Surrogate Life
I went immediately to the Père Lachaise cemetery.
That's the final resting place of such luminaries as Voltaire, Victor Hugo, Sarah Berhhardt and Chopin. If I had been there during daylight, I'm sure I would have taken my time to pay my respects to each of them and others. However, it was around 1.00am, and this was a pilgrimage to what's become more of a shrine than a grave.
This is where Jim Morrison of the Doors is buried.
James Dean lived fast and died young. Kurt Cobain had succumbed, by his own hand, to stress and recurrent abdominal pains. Marilyn Monroe took too many pills. Mama Cass choked on that fateful ham sandwich. Keith Moon simply exploded from self-indulgence.
Jim Morrison was different. He lived hard so we didn't have to.
I believe that there are those among us who live life on the edge for the sole purpose of conveying that experience to everyone else. I don't think they make a conscious decision to do so, but the circumstances of their existence drew them to it. They embody a collusion of talent, freedom, credibility and forum. From that mixture, fate then intercedes and legends are forged.
This role doesn't need to end in the ultimate cost of mortality. Look at Lou Reed. An underground poet laureate who was anointed as such by Andy Warhol, Reed could also arguably be called the godfather of punk --- a genre which ultimately influences popular music to this day --- who then became a Rock-&-Roll Animal before settling into married life and relative tranquility. He's a writer-cum-musician who returned the value of word economy to lyrics (the Ramones owe a huge debt to him), who lionized the shadowy annals of altered states and culminated it by allegedly shooting heroin on stage. Somehow, the nihilistic creator of Sweet Jane, the opiate chronicler of White Light/White Heat, the dark playwright of Berlin, managed to survive. I'm sure no one is more pleased with that result than him.

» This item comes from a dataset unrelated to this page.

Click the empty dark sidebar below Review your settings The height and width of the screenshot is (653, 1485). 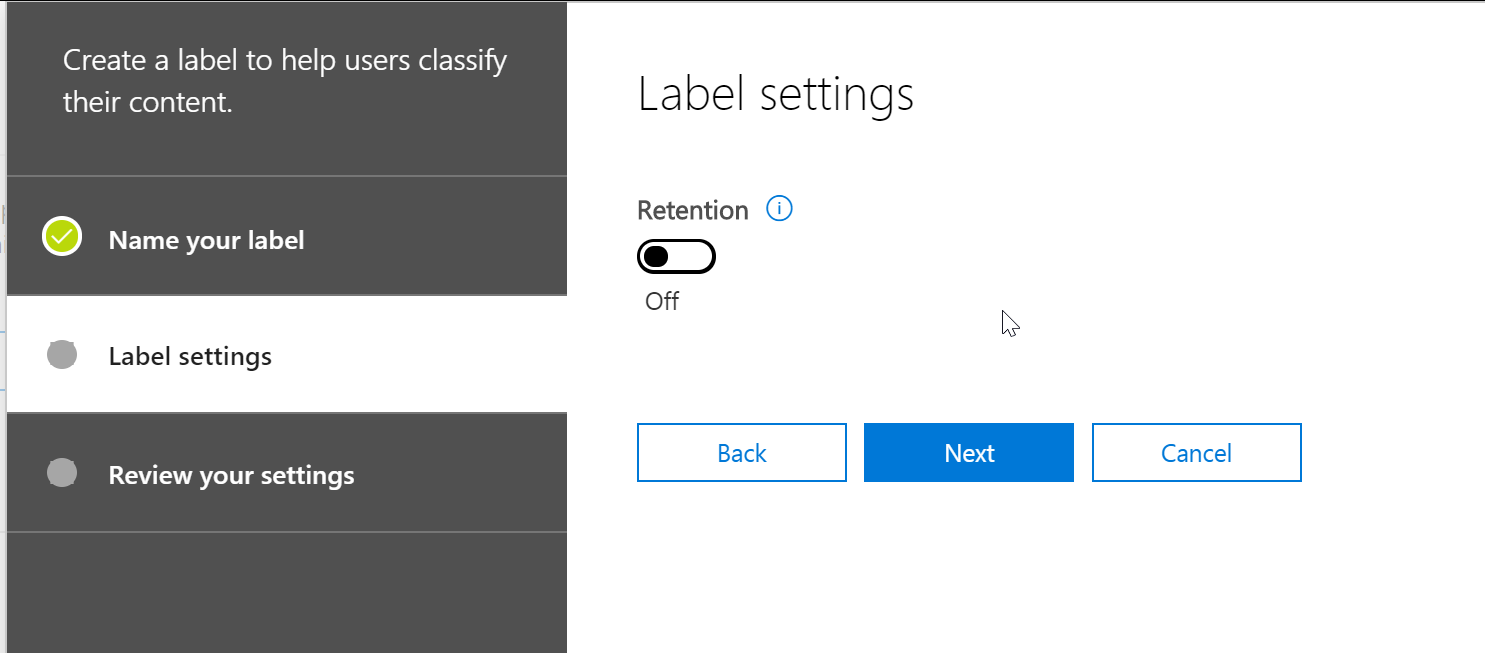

Morrison, on the other hand, never seemed to care.
His obsession was with a mystic dimension that seemingly co-existed with visceral reality and his determination was to channel it. This endeavor has been well-accounted both in Danny Sugarman's book, 'No One Here Gets Out Alive,' and Oliver Stone's cinematic version of it, logically entitled, 'The Doors.'
Morrison did Break on Through to the Other Side and became The Lizard King. His lifestyle and lyrics served as a catalyst for both new age and outrage. The Doors framed his visions in catchy tunes that were a cornerstone of their era. Their music worked for breezy listening, for intense audiophilia and for all levels in between. When Morrison would sing, "I woke up this morning and got myself a beer," there was no doubting his presence in the original Hard Rock Café and that breakfast was going to be his lightest meal of the day.
With a legacy like that, I guess it's no surprise that rumors circulated about the French authorities wanting to evict him from such an esteemed cemetery as Père Lachaise. However, during my visit, I was told by a watchful gendarme that the graves were purchased in perpetuity, so he and his colleagues would man many a midnight patrol to monitor the Morrison mourners. From what I saw and have come to know, that is a full-time nocturnal posting.
Even at the late hour, I was one of around a dozen who surrounded Morrison's headstone. Someone's ghettoblaster churned through a litany of Doors songs, candles and flashlights provided an eerily appropriate atmosphere, and even though a strong waft of 60s-ish aroma was ever present, the constables kept their distance as long as the tokers kept themselves discreet. The composition of the entourage was constantly changing; the comings and goings were hardly acknowledged. Instead, the conversations were perpetual and free-form. On occasion, someone would recall a personal memory involving a Doors song, but preferred topics were more along the lines of the consciousness Morrison seemed intent on raising. Lyrics were analyzed and musical passages were toasted. All of this was done in hushed tones, not necessarily out of respect, but because no one wanted to upstage the ghettoblaster's ongoing soundtrack.
I was there for two hours. No one exchanged names or details. There were different points of view expressed, but no arguments. Literary references and musical influences peppered the dialog with a subtle intensity that would have made him proud. The effect of everyone's comments seemed both thoughtful and therapeutic, as they put Morrison's escapades and compositions into deep personal perspectives; there was no doubt he had indeed, in some manner, become an extension of each of their lives and they felt they were enriched because of it.
My lasting memory of that night was the notion that Jim Morrison probably would have preferred being the focal point for those introspective testaments rather than for the massive din of a Doors concert.
If so, maybe that meant he finally got what he wanted. In a way, then, so did we.